:: GIVEN INFORMATION ::
## Begin

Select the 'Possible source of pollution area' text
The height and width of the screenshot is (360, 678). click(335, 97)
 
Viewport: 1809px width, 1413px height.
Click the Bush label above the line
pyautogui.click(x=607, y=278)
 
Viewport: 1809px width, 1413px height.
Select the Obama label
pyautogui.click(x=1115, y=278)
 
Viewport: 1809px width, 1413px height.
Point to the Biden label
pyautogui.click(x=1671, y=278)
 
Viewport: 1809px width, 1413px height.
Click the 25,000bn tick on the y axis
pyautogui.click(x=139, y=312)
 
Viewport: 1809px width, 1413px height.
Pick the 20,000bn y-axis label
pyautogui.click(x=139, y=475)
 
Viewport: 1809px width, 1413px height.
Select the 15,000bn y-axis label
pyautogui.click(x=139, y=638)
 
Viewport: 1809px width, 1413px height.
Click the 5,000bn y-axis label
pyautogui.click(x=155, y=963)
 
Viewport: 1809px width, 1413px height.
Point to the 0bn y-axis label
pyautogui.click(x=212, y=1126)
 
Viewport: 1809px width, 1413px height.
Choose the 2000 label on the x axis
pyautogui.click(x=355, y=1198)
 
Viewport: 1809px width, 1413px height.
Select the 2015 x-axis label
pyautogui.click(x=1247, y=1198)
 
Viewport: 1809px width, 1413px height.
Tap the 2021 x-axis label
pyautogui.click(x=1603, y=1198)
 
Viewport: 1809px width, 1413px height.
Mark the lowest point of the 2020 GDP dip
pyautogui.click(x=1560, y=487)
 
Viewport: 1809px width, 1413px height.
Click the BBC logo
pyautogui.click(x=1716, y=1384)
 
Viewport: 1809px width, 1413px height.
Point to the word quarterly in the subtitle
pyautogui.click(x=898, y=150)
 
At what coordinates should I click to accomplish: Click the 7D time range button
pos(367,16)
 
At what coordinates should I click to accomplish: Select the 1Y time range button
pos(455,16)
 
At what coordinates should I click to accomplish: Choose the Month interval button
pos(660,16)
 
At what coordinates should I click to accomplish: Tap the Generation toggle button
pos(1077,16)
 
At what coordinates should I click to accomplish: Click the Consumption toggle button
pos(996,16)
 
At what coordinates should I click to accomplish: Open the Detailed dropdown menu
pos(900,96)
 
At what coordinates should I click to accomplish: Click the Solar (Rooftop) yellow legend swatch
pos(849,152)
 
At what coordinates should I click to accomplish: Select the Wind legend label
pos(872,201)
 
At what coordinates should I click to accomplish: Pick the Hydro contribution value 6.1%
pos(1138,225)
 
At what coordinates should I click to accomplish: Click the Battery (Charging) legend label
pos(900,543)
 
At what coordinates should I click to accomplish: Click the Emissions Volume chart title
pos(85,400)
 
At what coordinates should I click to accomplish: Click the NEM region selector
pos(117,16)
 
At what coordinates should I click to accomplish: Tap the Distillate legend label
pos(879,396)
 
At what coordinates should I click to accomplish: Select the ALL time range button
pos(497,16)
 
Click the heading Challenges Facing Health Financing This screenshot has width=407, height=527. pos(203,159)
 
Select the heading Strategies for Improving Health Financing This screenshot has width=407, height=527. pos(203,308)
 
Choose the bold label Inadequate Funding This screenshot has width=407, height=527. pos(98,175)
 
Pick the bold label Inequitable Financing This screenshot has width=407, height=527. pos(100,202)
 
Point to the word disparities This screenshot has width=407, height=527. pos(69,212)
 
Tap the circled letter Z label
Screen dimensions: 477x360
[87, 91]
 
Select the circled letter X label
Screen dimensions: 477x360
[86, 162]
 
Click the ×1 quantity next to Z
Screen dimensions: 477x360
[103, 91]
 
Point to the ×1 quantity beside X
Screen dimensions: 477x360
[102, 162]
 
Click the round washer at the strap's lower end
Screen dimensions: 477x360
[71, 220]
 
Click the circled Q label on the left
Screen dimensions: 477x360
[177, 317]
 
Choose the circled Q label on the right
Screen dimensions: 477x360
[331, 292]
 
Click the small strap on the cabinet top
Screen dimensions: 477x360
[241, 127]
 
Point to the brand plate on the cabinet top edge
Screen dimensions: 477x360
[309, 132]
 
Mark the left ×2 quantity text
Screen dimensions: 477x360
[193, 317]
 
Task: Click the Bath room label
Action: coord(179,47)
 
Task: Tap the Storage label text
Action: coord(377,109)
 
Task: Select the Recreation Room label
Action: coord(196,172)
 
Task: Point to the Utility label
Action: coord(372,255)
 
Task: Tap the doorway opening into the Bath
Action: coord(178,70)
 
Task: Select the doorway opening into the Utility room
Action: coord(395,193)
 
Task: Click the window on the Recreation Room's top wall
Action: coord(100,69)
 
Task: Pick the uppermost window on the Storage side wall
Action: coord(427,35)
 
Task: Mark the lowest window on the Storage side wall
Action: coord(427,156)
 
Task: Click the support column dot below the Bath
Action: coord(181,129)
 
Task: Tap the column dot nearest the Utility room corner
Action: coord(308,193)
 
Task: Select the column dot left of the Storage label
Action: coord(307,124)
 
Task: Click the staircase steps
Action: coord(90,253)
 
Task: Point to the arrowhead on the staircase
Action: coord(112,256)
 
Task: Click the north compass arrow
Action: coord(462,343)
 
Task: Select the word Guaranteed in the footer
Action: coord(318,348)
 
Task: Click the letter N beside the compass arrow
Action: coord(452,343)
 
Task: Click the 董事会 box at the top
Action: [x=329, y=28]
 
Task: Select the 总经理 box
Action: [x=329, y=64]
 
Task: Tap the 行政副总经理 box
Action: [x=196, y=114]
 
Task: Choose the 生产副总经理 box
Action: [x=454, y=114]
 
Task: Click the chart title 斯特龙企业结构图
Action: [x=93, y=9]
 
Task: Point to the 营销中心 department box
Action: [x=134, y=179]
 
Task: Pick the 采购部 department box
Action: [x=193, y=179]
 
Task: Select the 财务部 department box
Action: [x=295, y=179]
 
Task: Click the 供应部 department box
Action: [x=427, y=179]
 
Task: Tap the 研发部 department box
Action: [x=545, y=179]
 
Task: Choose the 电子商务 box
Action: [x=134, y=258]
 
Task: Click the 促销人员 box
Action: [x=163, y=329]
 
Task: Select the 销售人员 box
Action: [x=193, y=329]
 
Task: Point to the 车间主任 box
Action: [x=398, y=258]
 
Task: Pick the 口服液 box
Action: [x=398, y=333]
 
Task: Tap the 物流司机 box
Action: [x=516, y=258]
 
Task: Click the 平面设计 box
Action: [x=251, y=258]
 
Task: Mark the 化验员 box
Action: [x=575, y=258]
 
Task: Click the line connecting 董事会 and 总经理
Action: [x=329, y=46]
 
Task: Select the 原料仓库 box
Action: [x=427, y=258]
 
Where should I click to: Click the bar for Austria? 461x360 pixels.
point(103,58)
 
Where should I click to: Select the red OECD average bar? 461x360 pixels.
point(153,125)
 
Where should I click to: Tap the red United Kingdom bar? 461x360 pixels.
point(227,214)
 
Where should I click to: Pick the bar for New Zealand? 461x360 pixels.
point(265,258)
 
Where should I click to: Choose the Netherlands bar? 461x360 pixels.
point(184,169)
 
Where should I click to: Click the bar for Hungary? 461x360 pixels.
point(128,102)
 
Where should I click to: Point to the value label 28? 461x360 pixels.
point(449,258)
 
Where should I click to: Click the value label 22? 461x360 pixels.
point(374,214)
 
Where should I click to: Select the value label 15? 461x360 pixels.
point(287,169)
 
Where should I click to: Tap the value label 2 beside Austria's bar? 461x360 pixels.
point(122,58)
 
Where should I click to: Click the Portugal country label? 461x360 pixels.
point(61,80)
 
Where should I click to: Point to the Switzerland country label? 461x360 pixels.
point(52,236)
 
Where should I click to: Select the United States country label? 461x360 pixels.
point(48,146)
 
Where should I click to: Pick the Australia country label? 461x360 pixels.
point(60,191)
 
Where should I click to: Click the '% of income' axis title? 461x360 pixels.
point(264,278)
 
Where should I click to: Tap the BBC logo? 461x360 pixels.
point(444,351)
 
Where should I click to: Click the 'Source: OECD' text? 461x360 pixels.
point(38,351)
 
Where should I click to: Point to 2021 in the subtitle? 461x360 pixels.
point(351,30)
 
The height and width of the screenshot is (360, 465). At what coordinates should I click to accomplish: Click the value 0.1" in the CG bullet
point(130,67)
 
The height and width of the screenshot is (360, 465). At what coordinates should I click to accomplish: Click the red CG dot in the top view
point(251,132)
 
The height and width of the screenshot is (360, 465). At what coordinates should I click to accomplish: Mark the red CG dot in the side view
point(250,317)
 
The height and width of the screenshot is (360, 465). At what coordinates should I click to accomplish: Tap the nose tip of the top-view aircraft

## End

:: EXERCISE DIRECTIONS ::
Copy out the material word for word, from its first line through the line containing "pyautogui.click(x=139, y=475)", with both ends included.

:: TASK SOLUTION ::
Select the 'Possible source of pollution area' text
The height and width of the screenshot is (360, 678). click(335, 97)
 
Viewport: 1809px width, 1413px height.
Click the Bush label above the line
pyautogui.click(x=607, y=278)
 
Viewport: 1809px width, 1413px height.
Select the Obama label
pyautogui.click(x=1115, y=278)
 
Viewport: 1809px width, 1413px height.
Point to the Biden label
pyautogui.click(x=1671, y=278)
 
Viewport: 1809px width, 1413px height.
Click the 25,000bn tick on the y axis
pyautogui.click(x=139, y=312)
 
Viewport: 1809px width, 1413px height.
Pick the 20,000bn y-axis label
pyautogui.click(x=139, y=475)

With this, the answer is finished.